It's 10 P.M...Do you Know Where Your Backup Tapes Are?
By John Nevola
In spite of the many new advances in technology and the associated cost refections that have made electronic vaulting more
affordable than ever, many companies still rely on physical backup tapes as the backbone of their recovery plan. Critical data,
deemed vital for the recover of a business, must be current, complete, accessible and transportable in older to assure a timely,
successful recovery. Among the lessons gleaned from the Northridge Earthquake is that this string of dependencies is fragile at best
and easily broken, especially under the circumstances present in Los Angeles in January, 1994.

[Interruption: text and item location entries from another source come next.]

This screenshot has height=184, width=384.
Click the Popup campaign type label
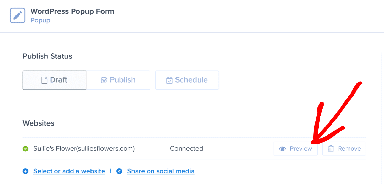tap(40, 20)
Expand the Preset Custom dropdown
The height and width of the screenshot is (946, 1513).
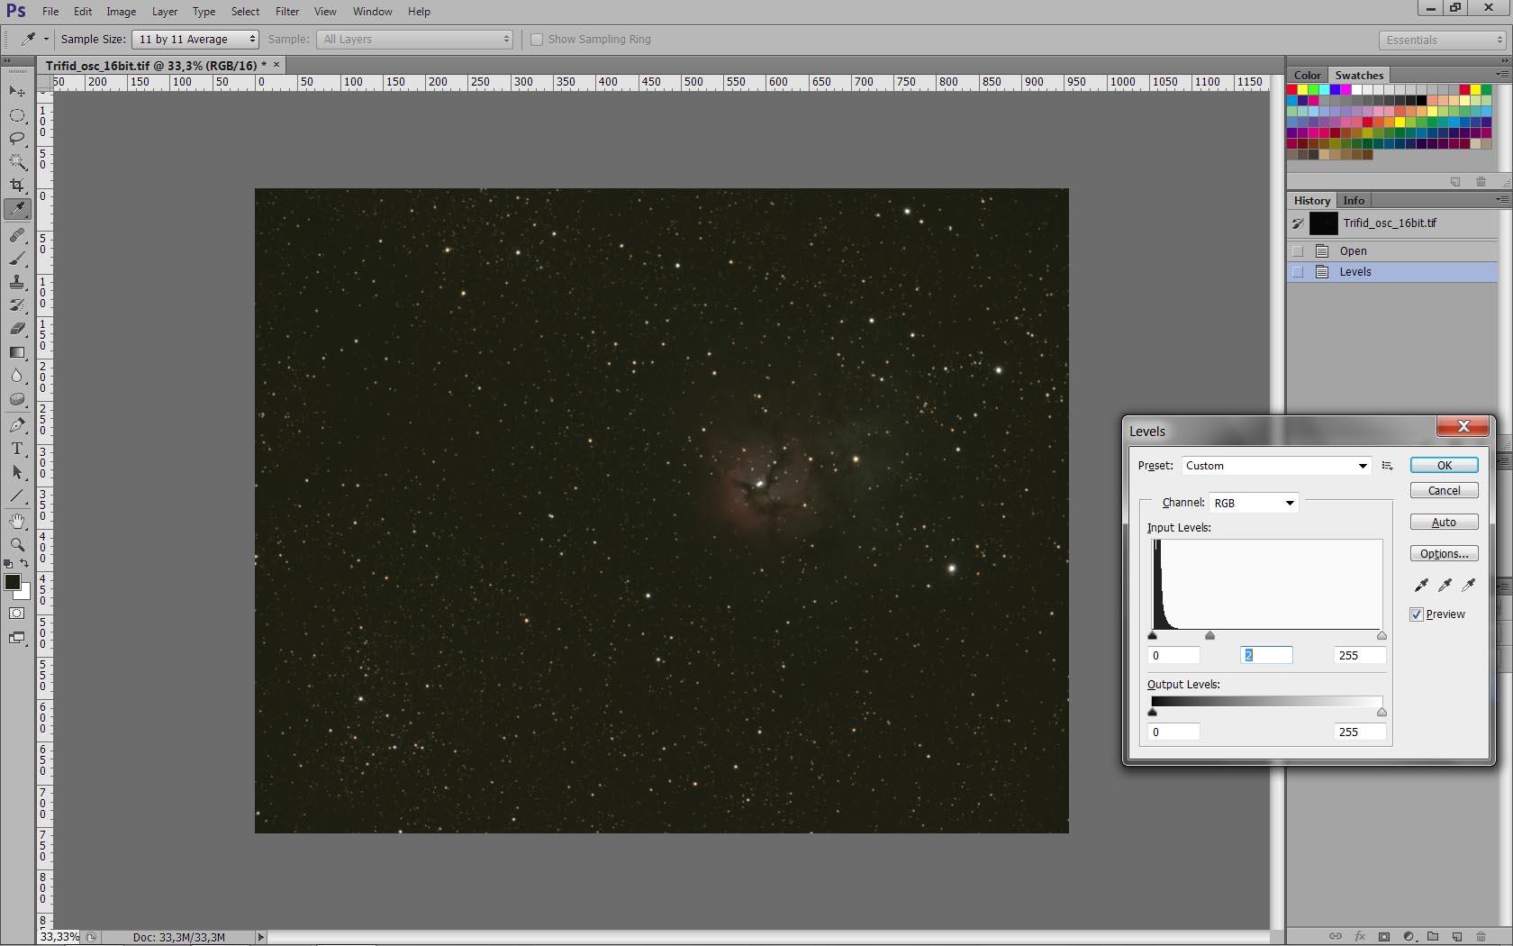click(x=1276, y=466)
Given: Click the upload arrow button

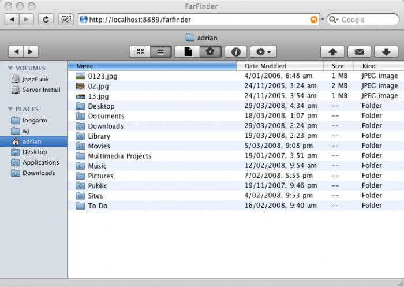Looking at the screenshot, I should (x=333, y=52).
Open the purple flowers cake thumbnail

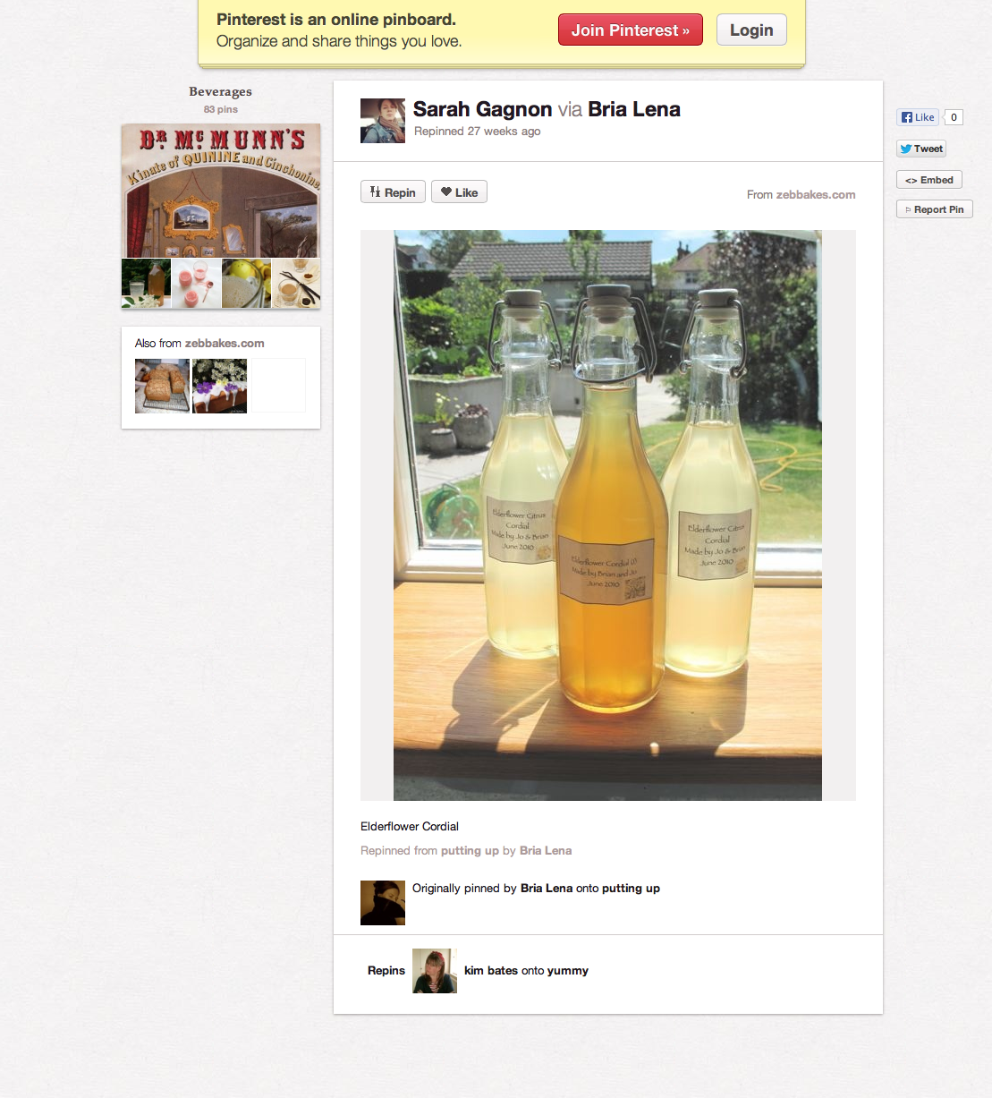click(219, 386)
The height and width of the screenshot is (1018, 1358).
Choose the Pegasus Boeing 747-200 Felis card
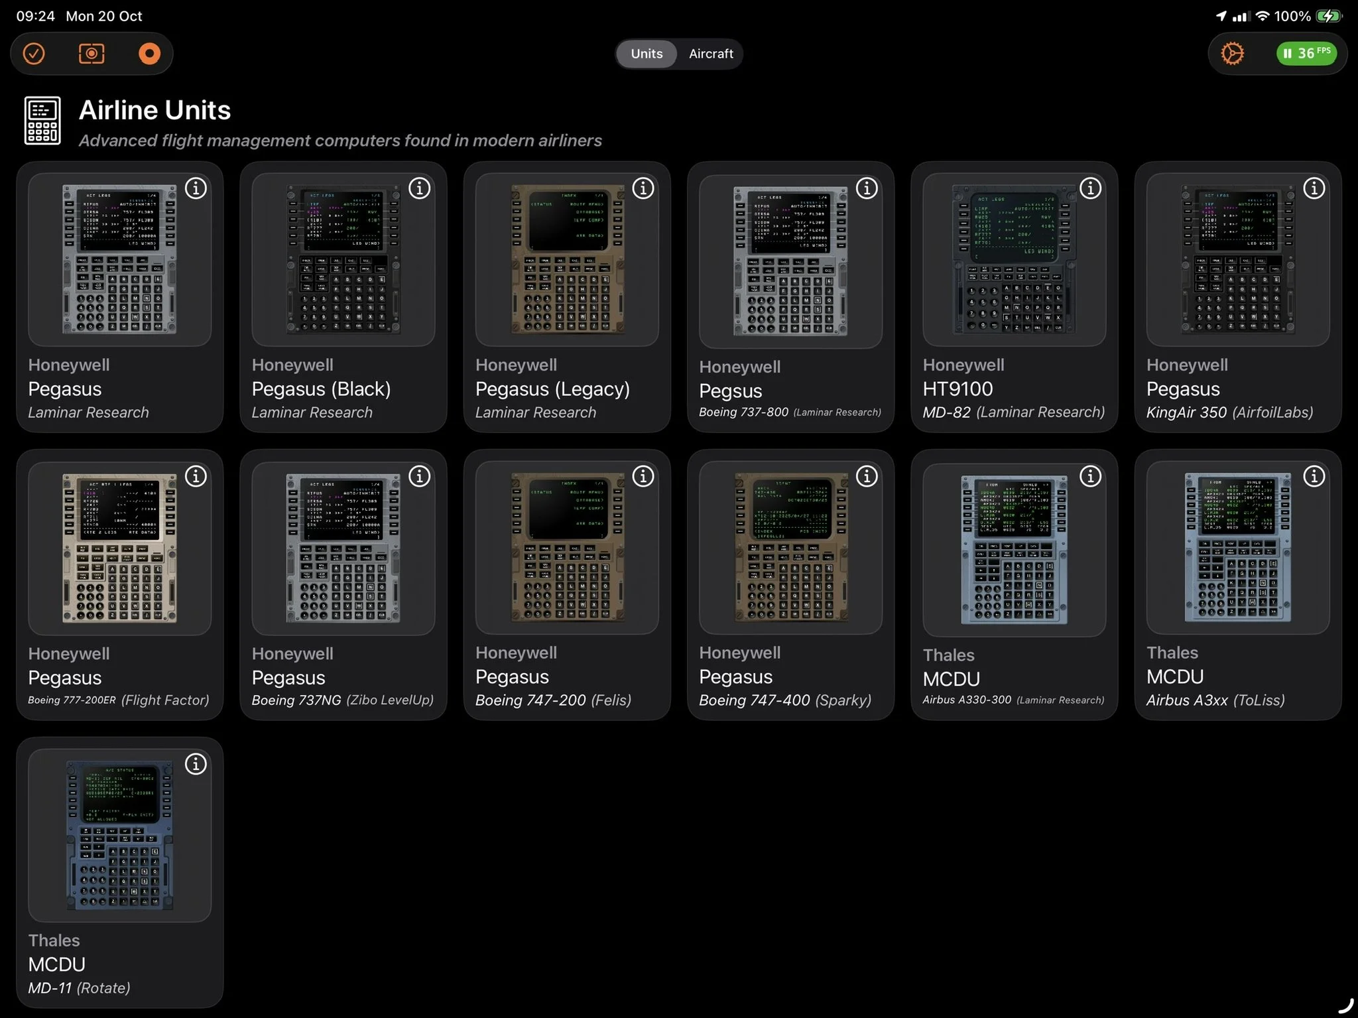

That the data must be current is a given. That companies pay sufficient attention to the backup process on a regular basis is not. Backups are routinely taken and diligent tape librarians dutifully package the files daily and ship them off to a vault. As companies change or grow and those same changes are introduced into the information systems, the corresponding changes are not always immediately incorporated into the backup process. As a result, backups are not always immediately made, or if they are, not always immediately sent off site with the other "vital records." Without regular inspections, audits or recovery drills (a.k.a. exercises or tests) these deficiencies usually go undetected until the records are recalled for a live recovery. By that time, however, its far too late for a remedy. At best, the timetable of the recovery is blown because the delinquent backup files have been destroyed in the same event that caused the recovery. While the worst case did not occur in the Northridge Quake, it was due more to providence than good planning.
A new wrinkle in this backup/recovery scenario is the frequent use of remote tape mounting robots and storage systems. A few companies have begun to capitalize on the efficiencies of these devices by directing all of their backup files to a separate, remote (from the home site) automated tape mounting system. The theory being, in a disaster, one need simply empty the contents of the remote storage system and send all the files to the recovery center. In practice, as witnessed during the recent recoveries, this process is more susceptible to error than the old manual process. The reason for this is that there is no oversight in the automated process and without very strict change controls, exits or Job Control Language might be changed to inadvertently route some backup tapes to the wrong storage device. This all happens out of sight and with the speed of light and is particularly difficult to uncover until the actual files are needed in earnest. And all it takes are a few misdirected backup files to ruin an otherwise flawless recovery.
A final lesson regarding companies in earthquake prone areas is the accessibility and transportability of the backup files. The piercing eye of the news camera brought the stark reality of the devastation destruction of Northridge into every living room. It was clear for all to see that the infrastructure of a large segment of the city was severely crippled. Roads and highways, power and water, communications and airports were all curtailed if not halted. This is the environment that planners must continue to envision when they develop a contingency plan, select a location for the storage of their vital records and envision how those records will be transported to the recovery center. Once again, this event pointed out the deficiencies in some of the plans. Vital records vaulters were selected whose own facilities were affected by the event. Communications to vaulting locations are extremely difficult, if not impossible, in the hours immediately after the quake. The inability to provide prompt direction to vaulters delayed the shipment of some sets of vital record from the stricken area.
Alternatives to this serious exposure are many and varied and can easily be implemented, although some may increase the ongoing cost of backing up data. Choosing a vital records repository that is a considerable distance (at least 50 miles) from the data center is one way to assure that the disaster that cripples the center does not also affect the backup files. Even better, choosing a vendor in close proximity to the recovery site not only assures that the same disaster won't strike both but also that the time to retrieve the vital records and send them to the hot site is absolutely minimal. The trade-offs in cost versus benefit, however, must be made for each individual case.
John Nevola is a manager for IBM Business Recovery Services Center.